(Stored data)
........

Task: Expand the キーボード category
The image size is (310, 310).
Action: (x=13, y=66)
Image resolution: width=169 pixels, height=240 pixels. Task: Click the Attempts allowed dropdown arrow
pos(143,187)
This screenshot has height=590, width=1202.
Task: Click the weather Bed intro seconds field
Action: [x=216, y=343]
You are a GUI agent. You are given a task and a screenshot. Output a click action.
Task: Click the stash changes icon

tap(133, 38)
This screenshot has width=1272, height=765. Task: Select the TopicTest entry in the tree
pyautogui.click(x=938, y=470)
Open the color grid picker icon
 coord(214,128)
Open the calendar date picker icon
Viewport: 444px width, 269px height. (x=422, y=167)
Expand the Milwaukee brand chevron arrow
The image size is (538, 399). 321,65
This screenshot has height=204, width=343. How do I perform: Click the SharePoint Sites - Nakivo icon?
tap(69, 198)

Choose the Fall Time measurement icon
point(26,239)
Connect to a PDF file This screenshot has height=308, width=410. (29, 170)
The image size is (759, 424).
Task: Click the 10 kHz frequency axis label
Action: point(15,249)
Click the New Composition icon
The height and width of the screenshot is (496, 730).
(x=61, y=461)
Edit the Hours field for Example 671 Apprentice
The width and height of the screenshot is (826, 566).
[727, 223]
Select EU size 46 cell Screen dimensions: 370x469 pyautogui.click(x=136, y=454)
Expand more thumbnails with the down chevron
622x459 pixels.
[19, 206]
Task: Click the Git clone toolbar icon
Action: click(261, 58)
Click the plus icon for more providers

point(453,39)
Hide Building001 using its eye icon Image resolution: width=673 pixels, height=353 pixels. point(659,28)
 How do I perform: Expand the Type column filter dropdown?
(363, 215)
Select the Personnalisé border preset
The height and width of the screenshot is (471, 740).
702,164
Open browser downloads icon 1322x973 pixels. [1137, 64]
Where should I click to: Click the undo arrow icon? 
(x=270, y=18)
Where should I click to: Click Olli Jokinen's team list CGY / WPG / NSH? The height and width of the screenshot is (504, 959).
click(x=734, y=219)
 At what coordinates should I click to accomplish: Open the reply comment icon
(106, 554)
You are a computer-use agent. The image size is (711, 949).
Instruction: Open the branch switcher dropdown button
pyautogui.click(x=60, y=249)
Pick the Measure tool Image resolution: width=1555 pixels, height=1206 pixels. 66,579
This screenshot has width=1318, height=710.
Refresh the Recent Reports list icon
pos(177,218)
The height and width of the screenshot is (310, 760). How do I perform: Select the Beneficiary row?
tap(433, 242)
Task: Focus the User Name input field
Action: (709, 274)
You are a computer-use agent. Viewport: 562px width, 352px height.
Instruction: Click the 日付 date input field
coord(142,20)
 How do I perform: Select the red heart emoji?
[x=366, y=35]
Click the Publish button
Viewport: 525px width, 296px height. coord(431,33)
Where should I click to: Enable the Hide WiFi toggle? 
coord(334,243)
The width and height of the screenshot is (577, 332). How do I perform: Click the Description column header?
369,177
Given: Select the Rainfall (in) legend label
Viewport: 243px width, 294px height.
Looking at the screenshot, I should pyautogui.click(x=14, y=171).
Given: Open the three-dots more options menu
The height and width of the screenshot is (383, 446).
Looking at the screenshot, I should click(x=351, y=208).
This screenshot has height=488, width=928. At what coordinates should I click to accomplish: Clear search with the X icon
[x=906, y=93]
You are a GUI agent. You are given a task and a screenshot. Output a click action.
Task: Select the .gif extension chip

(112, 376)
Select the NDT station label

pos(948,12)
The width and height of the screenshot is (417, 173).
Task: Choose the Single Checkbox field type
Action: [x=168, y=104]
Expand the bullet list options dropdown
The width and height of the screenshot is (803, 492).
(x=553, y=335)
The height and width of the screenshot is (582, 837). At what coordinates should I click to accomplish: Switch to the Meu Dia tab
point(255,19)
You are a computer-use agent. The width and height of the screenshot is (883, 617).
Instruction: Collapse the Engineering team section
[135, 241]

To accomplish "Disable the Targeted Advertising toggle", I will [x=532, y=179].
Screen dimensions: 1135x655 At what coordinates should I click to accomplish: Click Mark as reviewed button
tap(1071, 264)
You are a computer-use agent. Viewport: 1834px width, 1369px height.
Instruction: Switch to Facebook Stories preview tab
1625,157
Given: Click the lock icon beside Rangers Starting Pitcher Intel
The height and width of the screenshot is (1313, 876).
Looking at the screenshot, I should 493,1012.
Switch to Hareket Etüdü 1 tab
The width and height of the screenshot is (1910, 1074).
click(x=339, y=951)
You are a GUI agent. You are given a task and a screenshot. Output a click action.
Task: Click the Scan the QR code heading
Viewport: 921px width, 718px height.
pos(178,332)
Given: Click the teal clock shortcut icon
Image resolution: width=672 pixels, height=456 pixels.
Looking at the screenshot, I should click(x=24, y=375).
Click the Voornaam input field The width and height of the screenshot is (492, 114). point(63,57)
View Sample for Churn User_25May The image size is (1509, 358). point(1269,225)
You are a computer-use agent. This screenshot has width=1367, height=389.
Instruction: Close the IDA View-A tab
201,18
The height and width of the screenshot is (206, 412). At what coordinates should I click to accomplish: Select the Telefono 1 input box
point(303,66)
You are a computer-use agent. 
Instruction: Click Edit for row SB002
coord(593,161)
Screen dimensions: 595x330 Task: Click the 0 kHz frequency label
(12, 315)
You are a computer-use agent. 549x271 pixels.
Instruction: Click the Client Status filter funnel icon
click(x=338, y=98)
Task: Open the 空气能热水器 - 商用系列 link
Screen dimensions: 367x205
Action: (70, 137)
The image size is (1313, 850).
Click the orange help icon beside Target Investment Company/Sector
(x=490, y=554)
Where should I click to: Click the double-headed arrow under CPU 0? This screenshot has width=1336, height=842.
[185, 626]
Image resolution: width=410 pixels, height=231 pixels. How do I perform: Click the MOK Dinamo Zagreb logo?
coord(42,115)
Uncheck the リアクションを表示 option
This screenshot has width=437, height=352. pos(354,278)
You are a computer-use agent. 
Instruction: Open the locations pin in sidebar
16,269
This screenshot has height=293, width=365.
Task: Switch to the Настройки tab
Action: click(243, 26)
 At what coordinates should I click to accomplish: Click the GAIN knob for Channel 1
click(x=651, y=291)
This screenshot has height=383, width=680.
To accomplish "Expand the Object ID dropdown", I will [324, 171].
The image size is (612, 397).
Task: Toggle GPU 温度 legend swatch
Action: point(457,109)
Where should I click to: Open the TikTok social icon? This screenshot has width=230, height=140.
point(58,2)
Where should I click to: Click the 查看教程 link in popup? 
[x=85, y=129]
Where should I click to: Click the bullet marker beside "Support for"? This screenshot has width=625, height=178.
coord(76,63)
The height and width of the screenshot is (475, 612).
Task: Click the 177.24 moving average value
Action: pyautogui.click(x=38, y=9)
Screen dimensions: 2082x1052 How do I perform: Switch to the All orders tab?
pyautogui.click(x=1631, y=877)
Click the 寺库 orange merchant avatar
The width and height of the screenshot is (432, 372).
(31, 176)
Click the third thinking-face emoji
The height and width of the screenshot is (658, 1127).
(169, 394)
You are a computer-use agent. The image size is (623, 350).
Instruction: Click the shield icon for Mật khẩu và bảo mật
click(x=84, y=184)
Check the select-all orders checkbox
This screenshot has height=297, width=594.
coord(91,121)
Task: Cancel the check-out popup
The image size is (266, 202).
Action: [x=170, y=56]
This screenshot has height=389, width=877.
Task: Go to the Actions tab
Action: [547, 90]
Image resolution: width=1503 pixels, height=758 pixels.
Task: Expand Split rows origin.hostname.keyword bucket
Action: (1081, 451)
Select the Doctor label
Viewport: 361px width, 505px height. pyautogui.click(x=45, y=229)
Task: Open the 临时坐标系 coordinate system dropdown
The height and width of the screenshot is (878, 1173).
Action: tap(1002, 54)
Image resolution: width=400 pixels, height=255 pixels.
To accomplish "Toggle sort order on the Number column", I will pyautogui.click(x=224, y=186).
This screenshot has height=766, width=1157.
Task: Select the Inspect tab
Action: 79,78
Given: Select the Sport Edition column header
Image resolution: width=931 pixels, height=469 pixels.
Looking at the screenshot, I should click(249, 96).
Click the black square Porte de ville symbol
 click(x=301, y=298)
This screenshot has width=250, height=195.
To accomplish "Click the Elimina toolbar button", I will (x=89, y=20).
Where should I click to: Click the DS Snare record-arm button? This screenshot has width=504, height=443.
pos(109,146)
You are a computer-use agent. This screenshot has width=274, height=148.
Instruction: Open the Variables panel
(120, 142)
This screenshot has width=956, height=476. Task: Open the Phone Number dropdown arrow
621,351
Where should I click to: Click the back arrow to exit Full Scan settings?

........

● **Work required**:
Report, for the data above, every line in which the string "Scan" appears.

● **Result for this task**:
Task: Click the Scan the QR code heading
Where should I click to: Click the back arrow to exit Full Scan settings?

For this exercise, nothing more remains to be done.